Sunday, July 22, 2007
With your mercury mouth in the missionary times, And your eyes like smoke and your prayers like rhymes, And your silver cross, and your voice like....
The Lovely Carla and I ventured out to see Mary Arrchie's lastest theatrical extravaganza last night. They're doing two short plays from Sam Shepard, "The Four H Club," and "Cowboy Mouth." Shepard and Mary Arrchie is certainly a match made in some distant heaven. Shepard's abstract poetry, his stream of consciousness brilliance, is brought down to the earth, and embodied by this grubby, energetic, troupe and well, it all really works so well. Shepard is such an inspiring writer, I mean, I know I would have never written a play, if I hadn't come across his work. Blame it on Sam!

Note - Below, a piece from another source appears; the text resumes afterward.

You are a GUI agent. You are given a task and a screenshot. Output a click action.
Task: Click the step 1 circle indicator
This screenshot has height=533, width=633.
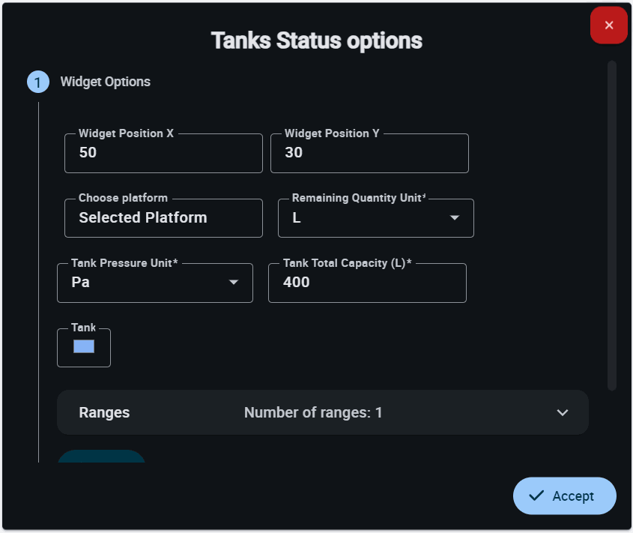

"The Four H Club" was written in the sixties when Shepard was just starting out, and it's a hilarious, three stoogish, piece about man and nature. Eventhough, some might say the piece is an artifact from another time, for me, it resonates deeply today...nature can be cruel and violent, and all our "sophistication," and culture, is just a thin veneer...the MANDRILL is just outside the door and he is ready to devour us!
"Cowboy Mouth," is a phrase Patti Smith or Shepard picked up from Dylan's "Sad Eyed Lady of the Lowlands." One can't help seeing this play as an autobiographical snapshot of the time a very young Smith and Shepard lived together in some hovel in NY. The two of them originally performed the play in 1971. There are some great monologues, one long rant from the character based on Patti Smith about rock & roll and Jesus, and how Dylan and Jagger vied to be the saviour, but well they both fell short and the world was waiting to be "saved" by some super rock and roll shaman. Turns out later, Patti Smith herself put on a semblance of the guise, and shit, she's still conjuring that r&r voodoo magic today.
I love the play. The Lovely Carla used to do one of the other monologues as an audition piece. Anyway, I walked out of the theater filled with a mad, unbounded joy...and really, that's what art and theater and poetry and music is about. And rock and roll will save us...yes, I do believe so!